*** Record set Section Begins ***

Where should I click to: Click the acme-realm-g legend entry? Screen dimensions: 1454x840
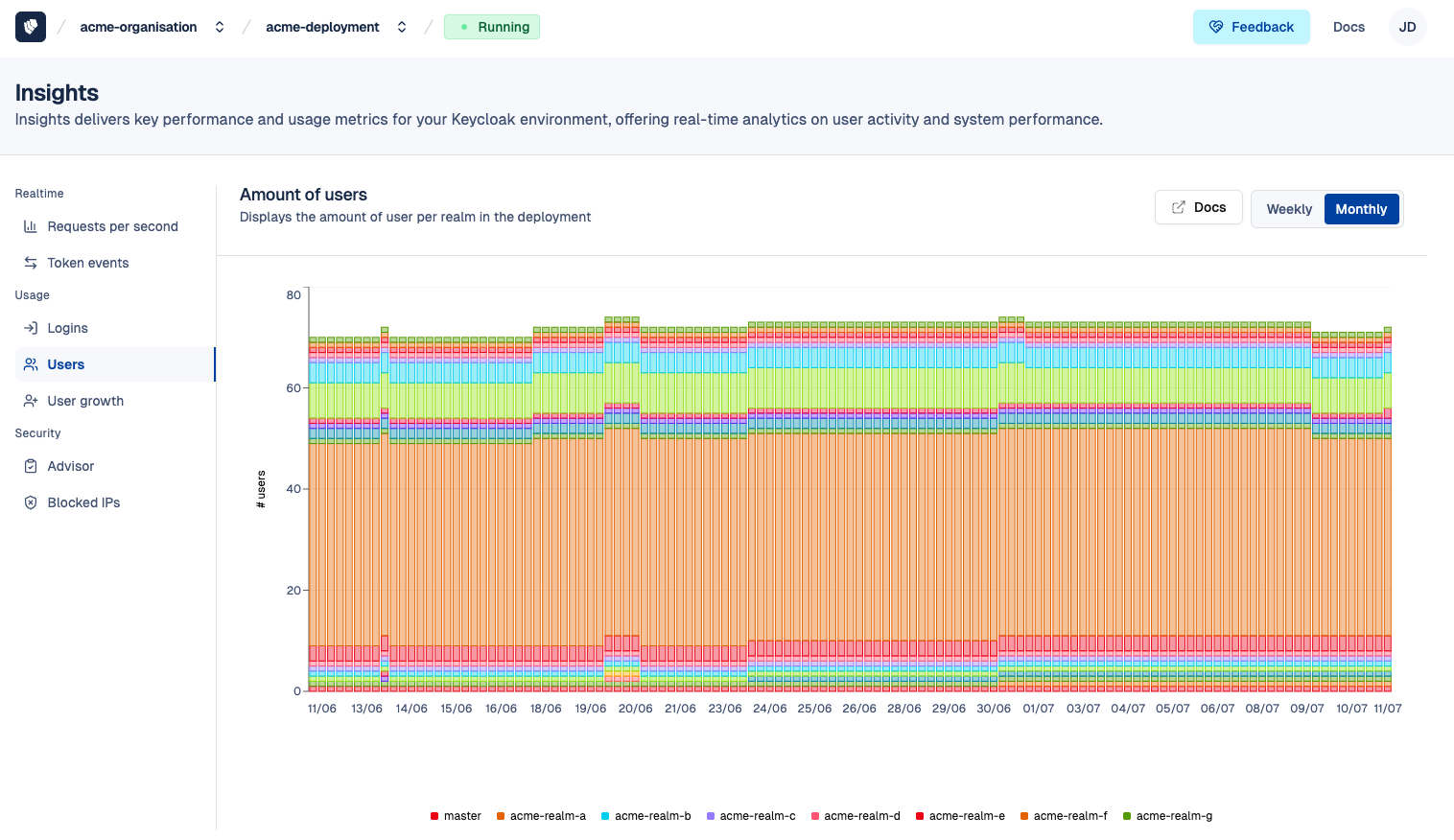pos(1167,816)
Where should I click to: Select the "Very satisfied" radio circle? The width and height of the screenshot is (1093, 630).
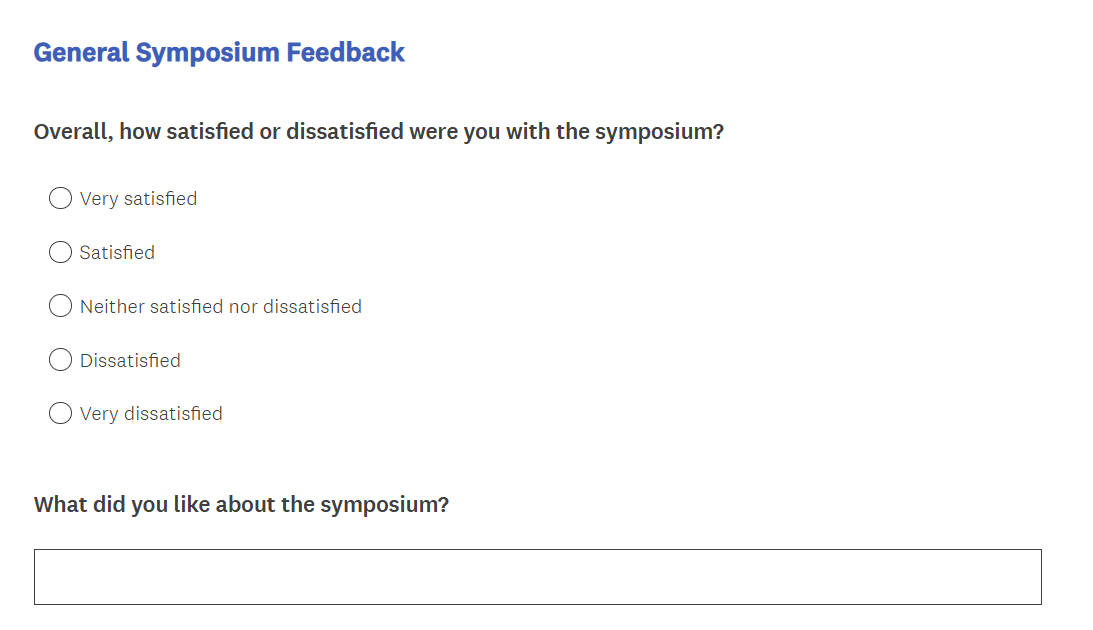tap(60, 198)
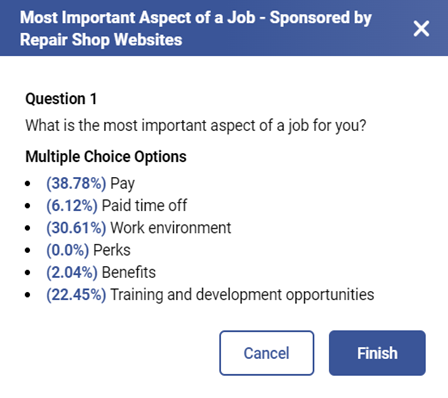Click the Question 1 heading
Image resolution: width=448 pixels, height=398 pixels.
[x=61, y=99]
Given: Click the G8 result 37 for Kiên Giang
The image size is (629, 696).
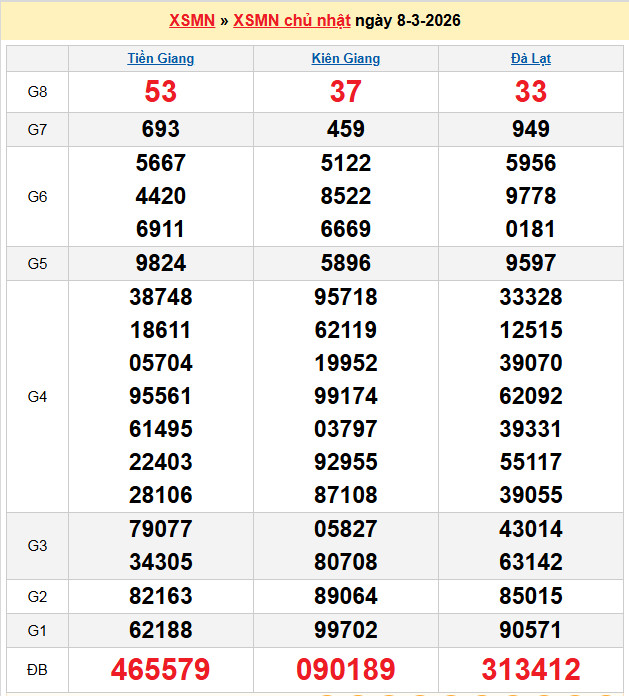Looking at the screenshot, I should pyautogui.click(x=346, y=92).
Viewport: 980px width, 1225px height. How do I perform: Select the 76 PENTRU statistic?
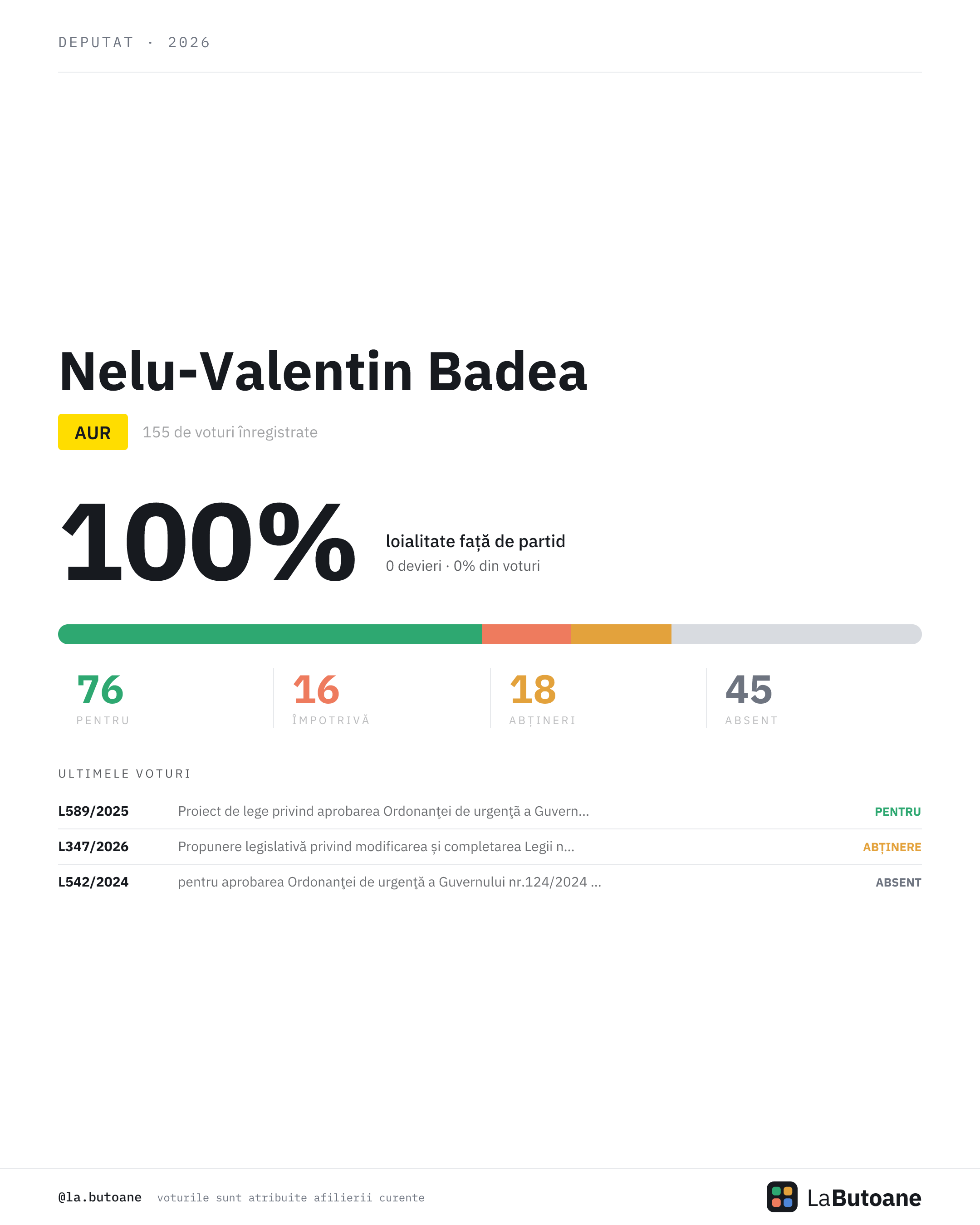tap(103, 699)
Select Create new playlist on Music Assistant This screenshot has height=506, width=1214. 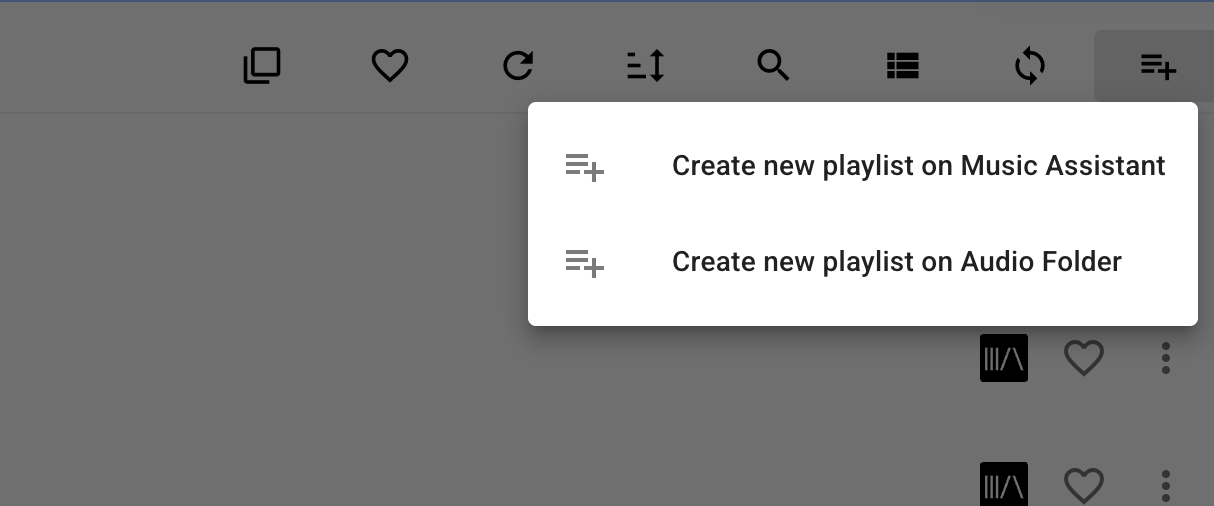pos(918,166)
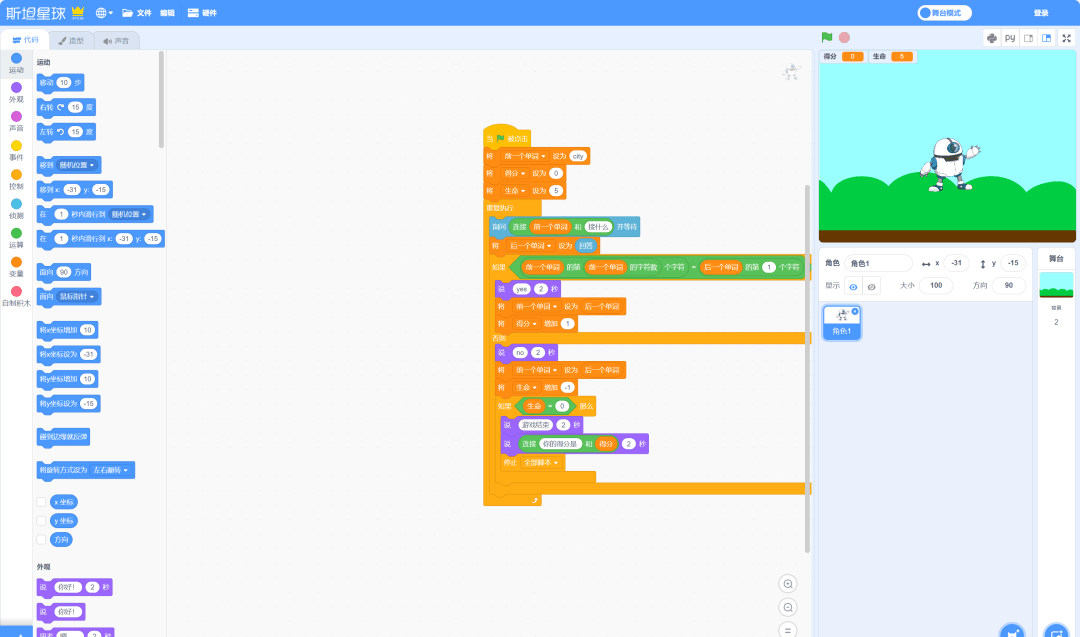Switch to the 造型 tab
This screenshot has height=637, width=1080.
(x=71, y=41)
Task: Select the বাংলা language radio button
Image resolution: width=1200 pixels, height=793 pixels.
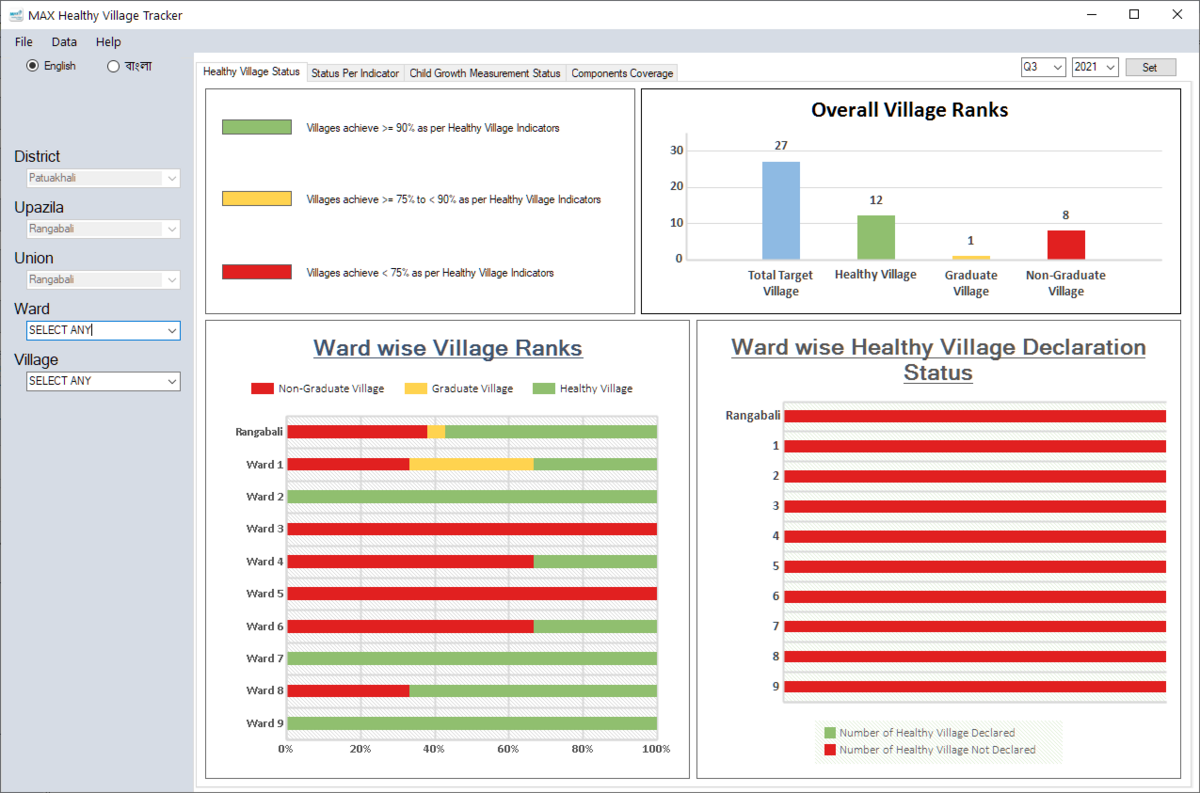Action: pos(111,65)
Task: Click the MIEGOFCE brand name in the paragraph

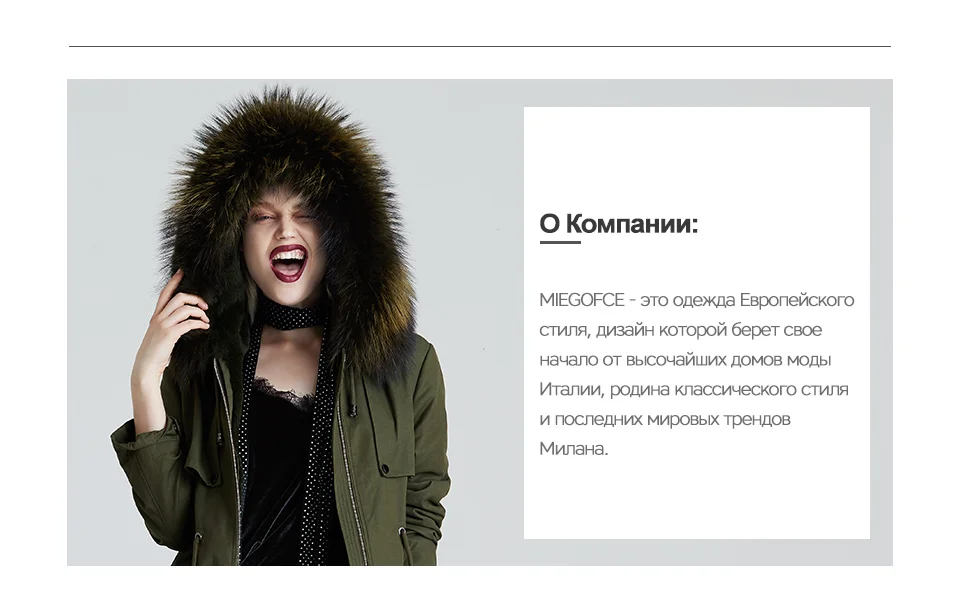Action: 582,300
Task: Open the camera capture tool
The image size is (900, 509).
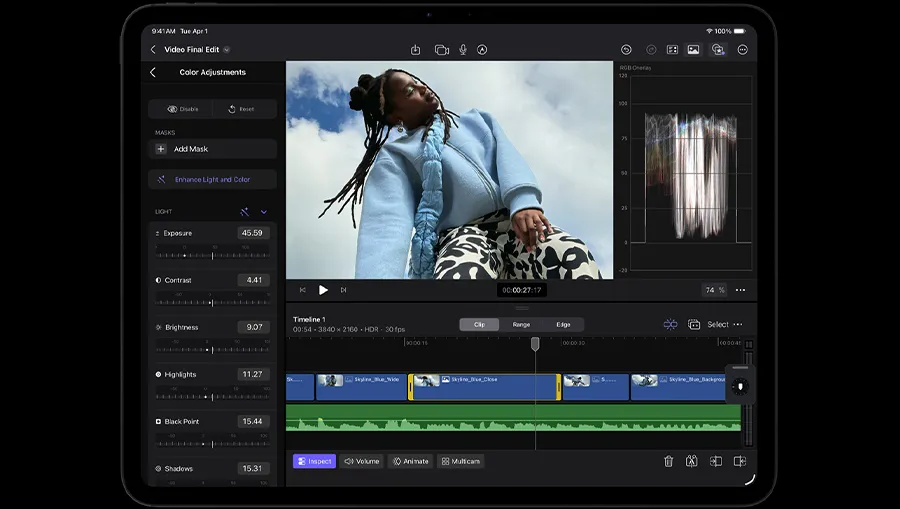Action: (x=441, y=49)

*** Record set Section Ends ***

Instructions to follow:
The lines to be quoted run from the line containing "Task: Click the" through the end of the entries above, both included; quote them exactly and leave out any pictures.

Final answer:
Task: Click the MIEGOFCE brand name in the paragraph

Action: 582,300
Task: Open the camera capture tool
The image size is (900, 509).
Action: (x=441, y=49)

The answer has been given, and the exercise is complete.